AVAILABLE DATA:
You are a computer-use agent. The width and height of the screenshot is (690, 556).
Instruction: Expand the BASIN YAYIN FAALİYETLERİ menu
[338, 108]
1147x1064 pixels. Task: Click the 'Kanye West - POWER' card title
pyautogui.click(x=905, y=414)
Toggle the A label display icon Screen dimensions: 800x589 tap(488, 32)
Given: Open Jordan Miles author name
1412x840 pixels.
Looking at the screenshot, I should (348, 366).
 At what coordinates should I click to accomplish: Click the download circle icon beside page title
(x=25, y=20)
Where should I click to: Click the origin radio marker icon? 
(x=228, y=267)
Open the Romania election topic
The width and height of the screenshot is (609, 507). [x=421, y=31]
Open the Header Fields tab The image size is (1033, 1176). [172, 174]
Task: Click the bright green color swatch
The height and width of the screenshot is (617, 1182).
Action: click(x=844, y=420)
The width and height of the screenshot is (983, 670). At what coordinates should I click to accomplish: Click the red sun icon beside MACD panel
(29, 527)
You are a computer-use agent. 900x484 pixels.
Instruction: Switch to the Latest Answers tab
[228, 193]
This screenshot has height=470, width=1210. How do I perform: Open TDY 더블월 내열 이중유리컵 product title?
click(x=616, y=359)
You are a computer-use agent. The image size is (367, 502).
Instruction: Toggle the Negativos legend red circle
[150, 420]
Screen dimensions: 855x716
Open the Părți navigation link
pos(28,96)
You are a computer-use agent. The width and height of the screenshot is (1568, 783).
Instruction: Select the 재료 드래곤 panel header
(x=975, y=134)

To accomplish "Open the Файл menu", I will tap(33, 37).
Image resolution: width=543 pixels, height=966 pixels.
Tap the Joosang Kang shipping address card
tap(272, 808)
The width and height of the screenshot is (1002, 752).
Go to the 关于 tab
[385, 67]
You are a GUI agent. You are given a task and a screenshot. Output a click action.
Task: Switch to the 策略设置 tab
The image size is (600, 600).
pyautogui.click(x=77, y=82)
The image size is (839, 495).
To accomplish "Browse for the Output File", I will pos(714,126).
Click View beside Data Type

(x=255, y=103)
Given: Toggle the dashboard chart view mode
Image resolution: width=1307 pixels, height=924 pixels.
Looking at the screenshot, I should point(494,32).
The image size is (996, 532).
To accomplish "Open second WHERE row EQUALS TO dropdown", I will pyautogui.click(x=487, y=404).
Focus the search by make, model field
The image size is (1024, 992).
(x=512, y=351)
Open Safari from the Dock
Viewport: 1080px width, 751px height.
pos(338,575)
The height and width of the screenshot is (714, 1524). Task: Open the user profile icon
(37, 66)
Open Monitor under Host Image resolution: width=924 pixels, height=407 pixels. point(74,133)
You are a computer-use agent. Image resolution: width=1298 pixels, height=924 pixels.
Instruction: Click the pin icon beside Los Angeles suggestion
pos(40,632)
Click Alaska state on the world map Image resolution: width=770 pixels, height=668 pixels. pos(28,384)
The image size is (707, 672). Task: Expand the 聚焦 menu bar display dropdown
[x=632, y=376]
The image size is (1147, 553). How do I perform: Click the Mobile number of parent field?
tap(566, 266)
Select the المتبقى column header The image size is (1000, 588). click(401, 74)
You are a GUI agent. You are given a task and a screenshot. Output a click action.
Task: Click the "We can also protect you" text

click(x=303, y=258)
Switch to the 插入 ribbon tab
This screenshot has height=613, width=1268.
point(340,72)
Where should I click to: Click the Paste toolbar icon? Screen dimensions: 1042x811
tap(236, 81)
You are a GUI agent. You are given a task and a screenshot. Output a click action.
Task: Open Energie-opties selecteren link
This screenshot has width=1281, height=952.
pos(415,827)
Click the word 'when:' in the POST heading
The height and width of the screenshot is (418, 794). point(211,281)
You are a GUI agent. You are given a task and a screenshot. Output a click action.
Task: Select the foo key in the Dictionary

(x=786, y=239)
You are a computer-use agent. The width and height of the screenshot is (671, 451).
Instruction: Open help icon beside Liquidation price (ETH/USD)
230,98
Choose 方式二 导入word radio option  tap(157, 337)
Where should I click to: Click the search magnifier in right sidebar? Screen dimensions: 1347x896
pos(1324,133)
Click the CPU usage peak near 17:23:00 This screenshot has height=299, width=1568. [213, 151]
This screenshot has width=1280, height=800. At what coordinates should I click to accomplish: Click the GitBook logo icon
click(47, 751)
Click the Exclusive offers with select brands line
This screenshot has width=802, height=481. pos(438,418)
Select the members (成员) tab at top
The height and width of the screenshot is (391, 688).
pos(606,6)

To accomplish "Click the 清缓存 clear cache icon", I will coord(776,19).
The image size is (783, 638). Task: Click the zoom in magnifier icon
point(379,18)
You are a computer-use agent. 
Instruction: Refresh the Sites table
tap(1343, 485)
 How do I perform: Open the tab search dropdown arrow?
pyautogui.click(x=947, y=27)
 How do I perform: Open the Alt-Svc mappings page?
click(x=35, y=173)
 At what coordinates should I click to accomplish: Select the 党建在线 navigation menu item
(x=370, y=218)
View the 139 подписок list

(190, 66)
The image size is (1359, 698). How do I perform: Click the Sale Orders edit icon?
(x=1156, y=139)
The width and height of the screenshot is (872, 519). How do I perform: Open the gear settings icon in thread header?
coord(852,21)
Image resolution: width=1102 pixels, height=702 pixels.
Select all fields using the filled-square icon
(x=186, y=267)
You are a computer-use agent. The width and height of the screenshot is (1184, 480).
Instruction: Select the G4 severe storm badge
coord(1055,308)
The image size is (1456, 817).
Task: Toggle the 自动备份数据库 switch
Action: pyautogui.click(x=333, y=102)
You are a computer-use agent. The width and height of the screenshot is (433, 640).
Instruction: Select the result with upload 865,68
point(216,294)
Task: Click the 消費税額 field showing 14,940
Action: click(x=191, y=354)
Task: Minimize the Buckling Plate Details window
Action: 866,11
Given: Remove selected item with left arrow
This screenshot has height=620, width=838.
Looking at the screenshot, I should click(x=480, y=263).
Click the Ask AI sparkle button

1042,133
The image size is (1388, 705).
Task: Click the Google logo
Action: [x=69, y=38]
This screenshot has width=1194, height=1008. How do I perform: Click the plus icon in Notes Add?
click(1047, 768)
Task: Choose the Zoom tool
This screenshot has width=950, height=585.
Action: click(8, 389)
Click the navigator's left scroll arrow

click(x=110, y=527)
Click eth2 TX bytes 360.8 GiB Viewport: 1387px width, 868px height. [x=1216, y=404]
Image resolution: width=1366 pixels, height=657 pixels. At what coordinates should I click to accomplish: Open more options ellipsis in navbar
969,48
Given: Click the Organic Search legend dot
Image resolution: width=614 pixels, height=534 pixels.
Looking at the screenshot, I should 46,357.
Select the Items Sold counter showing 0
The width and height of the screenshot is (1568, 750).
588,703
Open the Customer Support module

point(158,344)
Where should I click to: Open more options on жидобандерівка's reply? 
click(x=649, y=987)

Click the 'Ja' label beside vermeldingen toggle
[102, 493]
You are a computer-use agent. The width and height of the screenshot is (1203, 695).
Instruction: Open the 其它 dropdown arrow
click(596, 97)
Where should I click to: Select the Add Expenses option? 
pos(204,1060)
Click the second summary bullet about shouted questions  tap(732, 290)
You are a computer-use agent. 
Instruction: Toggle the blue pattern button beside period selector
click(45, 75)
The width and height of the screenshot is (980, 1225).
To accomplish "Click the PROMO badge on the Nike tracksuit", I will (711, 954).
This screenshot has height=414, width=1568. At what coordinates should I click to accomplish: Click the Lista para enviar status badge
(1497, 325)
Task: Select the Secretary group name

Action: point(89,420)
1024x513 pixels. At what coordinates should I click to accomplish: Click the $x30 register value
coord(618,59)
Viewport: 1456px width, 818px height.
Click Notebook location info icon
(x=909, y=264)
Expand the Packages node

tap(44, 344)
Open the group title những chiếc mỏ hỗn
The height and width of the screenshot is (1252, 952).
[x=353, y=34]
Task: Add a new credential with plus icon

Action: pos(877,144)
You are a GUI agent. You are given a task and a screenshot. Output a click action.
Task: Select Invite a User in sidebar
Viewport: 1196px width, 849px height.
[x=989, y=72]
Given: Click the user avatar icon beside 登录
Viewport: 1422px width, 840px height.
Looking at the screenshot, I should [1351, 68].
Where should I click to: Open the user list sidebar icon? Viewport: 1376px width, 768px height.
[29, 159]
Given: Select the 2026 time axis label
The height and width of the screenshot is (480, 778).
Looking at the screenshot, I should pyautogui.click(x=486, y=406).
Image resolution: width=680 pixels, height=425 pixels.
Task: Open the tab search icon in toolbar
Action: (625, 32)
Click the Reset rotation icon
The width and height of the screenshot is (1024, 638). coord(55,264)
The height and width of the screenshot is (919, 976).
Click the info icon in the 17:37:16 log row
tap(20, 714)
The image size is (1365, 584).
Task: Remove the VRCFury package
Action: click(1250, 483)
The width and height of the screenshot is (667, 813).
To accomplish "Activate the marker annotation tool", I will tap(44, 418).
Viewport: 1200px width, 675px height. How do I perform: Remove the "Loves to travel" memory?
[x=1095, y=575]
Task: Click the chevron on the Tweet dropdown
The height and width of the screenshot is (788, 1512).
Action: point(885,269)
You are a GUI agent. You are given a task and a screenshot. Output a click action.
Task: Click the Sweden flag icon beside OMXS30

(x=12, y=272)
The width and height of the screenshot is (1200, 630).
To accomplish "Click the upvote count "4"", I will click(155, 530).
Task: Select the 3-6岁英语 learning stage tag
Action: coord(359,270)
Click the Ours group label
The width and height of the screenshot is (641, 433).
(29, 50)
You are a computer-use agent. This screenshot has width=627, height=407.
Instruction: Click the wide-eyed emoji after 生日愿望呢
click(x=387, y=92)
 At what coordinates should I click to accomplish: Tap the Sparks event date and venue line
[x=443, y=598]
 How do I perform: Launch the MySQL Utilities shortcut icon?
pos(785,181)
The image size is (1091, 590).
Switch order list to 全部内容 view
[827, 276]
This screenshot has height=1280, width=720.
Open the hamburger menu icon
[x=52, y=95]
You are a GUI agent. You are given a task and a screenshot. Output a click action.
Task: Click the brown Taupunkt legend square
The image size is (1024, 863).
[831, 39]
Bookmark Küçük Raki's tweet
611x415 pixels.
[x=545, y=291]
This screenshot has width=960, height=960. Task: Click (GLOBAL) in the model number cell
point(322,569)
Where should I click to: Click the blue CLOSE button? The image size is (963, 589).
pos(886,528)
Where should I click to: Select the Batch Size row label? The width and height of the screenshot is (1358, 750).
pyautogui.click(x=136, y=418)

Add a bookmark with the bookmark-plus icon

EXERCISE OBJECTIVE:
Only the lines above starting with the one with "The image size is (839, 495)." and going through the one with "The image size is (996, 532)." are to be copied, word for word and with both ends kept.

EXERCISE RESPONSE:
The image size is (839, 495).
To accomplish "Browse for the Output File", I will pos(714,126).
Click View beside Data Type

(x=255, y=103)
Given: Toggle the dashboard chart view mode
Image resolution: width=1307 pixels, height=924 pixels.
Looking at the screenshot, I should point(494,32).
The image size is (996, 532).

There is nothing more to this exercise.